Fagenson began his career with the NYSE in 1973 and joined the Board of Directors in 1993. He held the position for six years and eventually became vice chairman in 1998 and 1999, before returning to the board in 2003. Fagenson is currently the co-executive chairman of National Holdings Corp., and is the president and CEO of Fagenson & Co., Inc.
Kavajecz opened the event and introduced Fagenson.
“This is a very important talk for me because I’ve spent my life studying what he does,” Kavajecz said, pointing at Fagenson. “This is the color behind the academics that I’ve been doing.”
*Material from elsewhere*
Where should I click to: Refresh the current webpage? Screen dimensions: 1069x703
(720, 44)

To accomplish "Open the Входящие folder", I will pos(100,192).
Fagenson said that, during its prime, the NYSE held 90–92 percent of the market share for nearly 200 years. It was the greatest market in the world, he said.
He said that Congress accused the business of being monopolistic.
In the early 70s, the Regulation National Market System called for government intervention of the NYSE’s business platform. When the government began to regulate the business, its downfall began, Fagenson said.
The Regulation National Market System changed the nature of stock trading, Fagenson said. At that point, everything that the company had built was threatened, he said.
“That was when I knew that we were going to be challenged like never before,” Fagenson said.
Fagenson spoke with disappointment about the NYSE today. It has been sold to a different company, and Fagenson predicts that it will close in the distant future.
“You can be great for 200 years, but you’re only as good as your last trade,” Fagenson said.
Shortly before concluding his speech, Fagenson expressed hope for the future of business and felt confident that the U.S. can weather financial crisis like it has in the past.
“The greatest part of my job was waking up in the morning and not knowing what was going to happen,” Fagenson said with a smile.